Both the first and second pillars include an old-age pension, an invalidity pension, an insurance for the survivors that cover the loss of a breadwinner, as well as the compulsory unemployment insurance. The compulsory health insurance provides reimbursement of medical expenses, expenses for hospital treatment as well as other prescribed treatment and medication. The specific rules, including the obligation to be insured in the second pillar, vary to some extent from canton to canton.

In addition to the statutory social insurance, the social tasks are to a large extent handled by strong voluntary, but often professionally led organizations. These organizations are frequently rooted in the church and are run with significant public subsidies. Such organizations also run a large part of the institutions within the health care and elderly care. Check youremailverifier for Switzerland social condition facts.

Switzerland – health conditions

Infant mortality was 5 per. 1000 live births in 1996, a decrease from 15 in 1970. The average life expectancy in 1996 was 82 years for women and 75 years for men, which was an increase of respectively. 6 and 5 years from 1970.

The leading causes of death are cardiovascular disease and cancer. Mortality due to cardiovascular disease has been reduced by approximately a third from 1970 to 1996 and was in 1996 with approximately 300 deaths per 100,000 residents per. year approximately 20% lower than corresponding Danish figures. Mortality due to lung cancer in men has been slightly declining and in 1996 was slightly below the Danish. For women, mortality due to lung cancer is slightly increasing, but in 1996 was a third of the Danish. During the 1990’s, Switzerland has had an increasing problem of drug abuse, which has sought solution with prescription heroin for addicts.

In 1995, the country spent 9.5% of GDP on health care, approximately 50% more than Denmark. From this came approximately 25% from taxes and approximately 30% from compulsory insurance schemes, which, however, also cover certain social benefits, eg nursing homes and home care. approximately 28% of the expenses were paid by the patients, while the remaining part came from private health insurance. The hospital system spent 52% of the expenses. It is the cantons’ responsibility to organize the health service, and there are both cantonal and private hospitals. Around 2000, the trend is towards an increased central influence on planning and management of the health care system. In 1994 there were approximately 850 hospital beds per. 100,000 residents, almost twice as many as in Denmark. The average length of stay in 1995 was 12 days compared to 6 days in Denmark. In 1995, there were 316 doctors per. 100,000 residents, about the same as in Denmark.
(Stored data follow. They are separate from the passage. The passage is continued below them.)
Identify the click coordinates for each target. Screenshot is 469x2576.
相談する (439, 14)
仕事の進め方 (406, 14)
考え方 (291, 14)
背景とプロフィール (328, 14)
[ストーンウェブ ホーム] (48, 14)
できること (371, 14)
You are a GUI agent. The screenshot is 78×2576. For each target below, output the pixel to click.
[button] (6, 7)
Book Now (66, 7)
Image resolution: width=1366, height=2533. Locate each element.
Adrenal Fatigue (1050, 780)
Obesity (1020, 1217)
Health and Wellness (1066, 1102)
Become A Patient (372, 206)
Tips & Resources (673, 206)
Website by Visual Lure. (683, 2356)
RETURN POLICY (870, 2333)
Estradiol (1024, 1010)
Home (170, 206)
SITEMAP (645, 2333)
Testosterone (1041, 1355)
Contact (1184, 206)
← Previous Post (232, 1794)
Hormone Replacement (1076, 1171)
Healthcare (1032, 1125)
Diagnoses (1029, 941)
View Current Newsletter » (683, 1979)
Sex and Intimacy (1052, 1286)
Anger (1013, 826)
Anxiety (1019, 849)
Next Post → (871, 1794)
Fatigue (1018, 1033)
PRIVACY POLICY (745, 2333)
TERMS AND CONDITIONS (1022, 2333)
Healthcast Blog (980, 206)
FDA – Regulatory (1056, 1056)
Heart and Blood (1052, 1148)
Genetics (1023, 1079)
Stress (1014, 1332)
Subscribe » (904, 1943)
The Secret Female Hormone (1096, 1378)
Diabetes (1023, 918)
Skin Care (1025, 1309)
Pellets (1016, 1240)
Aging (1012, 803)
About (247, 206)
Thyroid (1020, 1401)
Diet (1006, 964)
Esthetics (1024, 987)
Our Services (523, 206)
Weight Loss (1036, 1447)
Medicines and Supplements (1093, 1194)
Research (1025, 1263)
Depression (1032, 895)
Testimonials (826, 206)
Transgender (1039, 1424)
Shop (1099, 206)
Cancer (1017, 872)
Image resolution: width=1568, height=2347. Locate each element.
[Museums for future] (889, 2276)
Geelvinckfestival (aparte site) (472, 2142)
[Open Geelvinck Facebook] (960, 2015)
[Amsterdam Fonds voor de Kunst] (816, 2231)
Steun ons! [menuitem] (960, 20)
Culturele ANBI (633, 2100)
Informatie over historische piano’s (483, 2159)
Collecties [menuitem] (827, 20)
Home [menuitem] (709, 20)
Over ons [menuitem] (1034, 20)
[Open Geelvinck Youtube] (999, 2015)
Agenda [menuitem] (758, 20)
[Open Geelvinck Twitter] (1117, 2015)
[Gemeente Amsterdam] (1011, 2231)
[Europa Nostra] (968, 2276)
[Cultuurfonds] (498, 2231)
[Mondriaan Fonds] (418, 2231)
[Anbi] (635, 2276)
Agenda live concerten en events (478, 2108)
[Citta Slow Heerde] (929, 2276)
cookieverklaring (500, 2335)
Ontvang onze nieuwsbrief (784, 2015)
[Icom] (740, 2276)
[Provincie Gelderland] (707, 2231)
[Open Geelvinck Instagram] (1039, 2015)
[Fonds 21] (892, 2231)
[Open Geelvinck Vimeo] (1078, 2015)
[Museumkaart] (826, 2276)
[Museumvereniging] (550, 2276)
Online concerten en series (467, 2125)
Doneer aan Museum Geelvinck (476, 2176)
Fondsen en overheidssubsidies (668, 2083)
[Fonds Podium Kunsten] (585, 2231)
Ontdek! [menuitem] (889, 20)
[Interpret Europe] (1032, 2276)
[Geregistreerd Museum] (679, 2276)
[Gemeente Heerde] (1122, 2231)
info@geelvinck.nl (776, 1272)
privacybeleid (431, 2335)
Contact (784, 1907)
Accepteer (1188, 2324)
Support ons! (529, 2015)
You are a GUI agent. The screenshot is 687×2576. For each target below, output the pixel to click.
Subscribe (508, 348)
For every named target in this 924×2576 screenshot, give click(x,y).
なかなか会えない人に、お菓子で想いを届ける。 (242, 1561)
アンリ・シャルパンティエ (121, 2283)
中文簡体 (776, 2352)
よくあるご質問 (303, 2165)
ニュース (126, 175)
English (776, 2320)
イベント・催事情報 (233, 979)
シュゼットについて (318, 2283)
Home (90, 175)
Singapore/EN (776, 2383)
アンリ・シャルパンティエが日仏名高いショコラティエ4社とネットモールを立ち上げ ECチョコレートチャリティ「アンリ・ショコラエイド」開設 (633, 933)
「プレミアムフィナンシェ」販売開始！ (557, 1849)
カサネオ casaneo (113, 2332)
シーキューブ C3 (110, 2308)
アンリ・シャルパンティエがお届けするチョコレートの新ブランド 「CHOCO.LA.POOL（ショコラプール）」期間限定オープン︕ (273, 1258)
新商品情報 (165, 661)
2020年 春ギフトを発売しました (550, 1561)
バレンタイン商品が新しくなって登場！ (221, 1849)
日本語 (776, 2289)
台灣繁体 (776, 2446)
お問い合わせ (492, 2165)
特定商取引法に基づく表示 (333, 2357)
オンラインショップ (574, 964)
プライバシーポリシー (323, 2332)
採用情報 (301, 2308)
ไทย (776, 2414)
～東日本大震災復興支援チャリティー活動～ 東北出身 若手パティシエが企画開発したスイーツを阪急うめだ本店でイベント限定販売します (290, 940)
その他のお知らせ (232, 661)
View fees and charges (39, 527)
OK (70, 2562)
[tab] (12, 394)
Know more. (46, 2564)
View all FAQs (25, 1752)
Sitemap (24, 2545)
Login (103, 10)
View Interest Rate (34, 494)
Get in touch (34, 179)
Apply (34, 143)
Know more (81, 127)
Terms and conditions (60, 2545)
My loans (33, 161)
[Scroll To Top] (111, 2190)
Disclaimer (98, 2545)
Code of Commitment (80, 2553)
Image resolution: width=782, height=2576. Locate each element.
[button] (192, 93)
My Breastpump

Switzerland – legal system

the Code of Judicial Procedure and other cantonal law are in German – speaking cantons governed by German law and in French-speaking cantons by French law. The Federal Civil Code, Zivilgesetzbuch (ZGB), from 1912 is valid throughout the country and includes personal, family and inheritance law, as well as bond law, district court and commercial law. ZGB is only a few years younger than the German BGBand has many rules related to the provisions of the BGB. Like other Swiss federal laws, the ZGB is available in a German, a French and an Italian version, all with the same validity. It was compiled by Eugen Huber (1849-1923), who was a law professor and had been the editor-in-chief of a newspaper. Eugene Huber’s idea was that the law should be written in such a way that the sensible man who thinks about the conditions of the times feels that the law speaks with his voice. Huber gave the ZGB short and powerful texts, such as “marriage makes an adult” and “everyone has legal capacity”, and it is not characterized by the German court’s pursuit of accuracy and completeness. ZGB art. 1 stipulates that where the law is silent, the judge must follow the custom, and where a custom does not exist, the judge must apply the rule that he himself would establish. The judge must hereby abide by the recognized doctrine and tradition. The ZGB thus became one of the first laws in the world to recognize that judges not only apply but also create justice. ZGB does not follow the method of putting the more general rules before the more special ones to almost the same degree as the BGB, and it has no ordinary part. ZGB contains severalgeneral clauses, and the rules are generally more broadly worded than in the BGB. They give the courts good opportunities to adapt the law to local needs in the cantons and to developments in general.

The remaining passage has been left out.